Gestern habe ich hier im Blog eine Pause eingelegt. Ich war den ganzen Tag lang im Paradies unterwegs. Am "Tag des offenen Gartens" habe ich mir in Kreis Steinburg hier oben im Norden mit meinem Liebsten eine Reihe herrlicher Privatgärten angesehen. Da Gärtner nette Menschen sind, fiel es uns nicht schwer, mit den Besitzern ins Gespräch zu kommen. Am meisten beeindruckt hat mich ein altes Ehepaar, das gemeinsam auf die achtzig zuging, und seinen riesigen, blumenreichen Garten, an dem an vielen Ecken Wasserspiele plätscherten, Vögel zwitscherten  und Hummeln brummten, ohne fremde Hilfe zu bewirtschaften. Beeindruckend. Die alte Dame sprach davon, dass sie an jedem Abend den Tag Revue passieren ließe und damit das Leben quasi zweimal lebe. Schon erzählte ich ihr, dass ich einmal bei der Familienbildungsstätte einen Kurs zum Thema Autobiografisches Schreiben unter dem Titel "Das Leben zweimal leben" angeboten hatte. Und sie begann, mir aus ihrem Leben zu erzählen. Und wahrhaftig, sie war nicht auf den Mund gefallen ... 


 Copyright: Sigrid Ruth Stephenson

Wasser, Spiegel der Seele - aufgenommen am "Tag des offenen Gartens"

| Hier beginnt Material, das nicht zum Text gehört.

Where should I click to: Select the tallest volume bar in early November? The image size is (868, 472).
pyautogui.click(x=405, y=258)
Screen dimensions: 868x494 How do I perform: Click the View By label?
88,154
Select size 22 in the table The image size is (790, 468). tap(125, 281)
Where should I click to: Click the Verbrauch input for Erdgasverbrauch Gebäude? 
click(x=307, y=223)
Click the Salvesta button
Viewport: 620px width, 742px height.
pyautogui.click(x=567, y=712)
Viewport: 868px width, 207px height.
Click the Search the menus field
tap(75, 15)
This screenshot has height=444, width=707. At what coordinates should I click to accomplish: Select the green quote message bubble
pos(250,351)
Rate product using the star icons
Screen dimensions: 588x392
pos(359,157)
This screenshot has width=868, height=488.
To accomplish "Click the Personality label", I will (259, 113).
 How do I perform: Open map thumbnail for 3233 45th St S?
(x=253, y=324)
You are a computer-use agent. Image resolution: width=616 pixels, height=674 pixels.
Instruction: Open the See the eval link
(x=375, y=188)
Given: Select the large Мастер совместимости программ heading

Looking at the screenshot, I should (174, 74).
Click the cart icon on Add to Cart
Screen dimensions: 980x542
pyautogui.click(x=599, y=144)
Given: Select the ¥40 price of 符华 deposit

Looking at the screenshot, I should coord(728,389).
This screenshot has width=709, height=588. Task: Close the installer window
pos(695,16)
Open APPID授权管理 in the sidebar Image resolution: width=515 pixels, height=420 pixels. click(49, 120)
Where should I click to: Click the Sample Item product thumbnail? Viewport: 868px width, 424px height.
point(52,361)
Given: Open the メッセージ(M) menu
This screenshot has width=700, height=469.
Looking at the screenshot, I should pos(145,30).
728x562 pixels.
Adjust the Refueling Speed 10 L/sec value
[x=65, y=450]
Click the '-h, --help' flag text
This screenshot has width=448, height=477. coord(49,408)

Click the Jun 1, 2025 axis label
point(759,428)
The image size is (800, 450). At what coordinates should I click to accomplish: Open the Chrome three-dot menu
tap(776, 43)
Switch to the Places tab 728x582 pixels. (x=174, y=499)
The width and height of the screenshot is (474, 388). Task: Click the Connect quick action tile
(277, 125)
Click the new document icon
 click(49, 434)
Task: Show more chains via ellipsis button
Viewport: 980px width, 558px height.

Als ich ihr vorschlug, mit meiner Hilfe ein Buch über ihr Leben zu schreiben, winkte sie ab. "Zu spät - ich hätte Sie früher kennenlernen müssen." Aber es ist nie zu spät. Solange wir atmen und denken können, können wir auch die Geschichte unseres Lebens aufschreiben. Die schlanke, weißhaarige Dame mit den so jugendlich wirkenden blauen Augen wurde nachdenklich. "Ich denke oft darüber nach", sagte sie,  "wie es sein wird, wenn ich mal nicht mehr da bin. Eigentlich bin ich doch noch nicht wirklich tot, solange es noch Menschen gibt, die an mich denken." "Genau so ist es", sagte ich, "und deshalb lohnt es sich auch, ein Buch über sich selbst zu schreiben. Über das eigene Leben, über Erkenntnisse und Gedanken. Unser Leben ist so einzigartig und kostbar. Und was wir darüber aufschreiben möchten, das tun wir in erster Linie für uns. Nicht, um einen Verlag zu finden und das große Geld zu machen. Sondern für uns und unser eigenes Glück."

Meine Visitenkarte nahm sie nur allzu dankbar entgegen und ihre Augen leuchteten. Ich gehe sehr davon aus, dass ich wieder von ihr hören werde.  

Das ideale Alter, um über das eigene Leben zu schreiben? Das gibt es nicht. Ein nachdenklicher Mensch mit tiefer Empfindungsfähigkeit und großer Ausdrucksfähigkeit kann, so denke ich, auch als junger Mann, als junge Frau schon etwas Berührendes über das eigene Leben schreiben. In jedem Fall aber gilt: Es ist nie zu spät.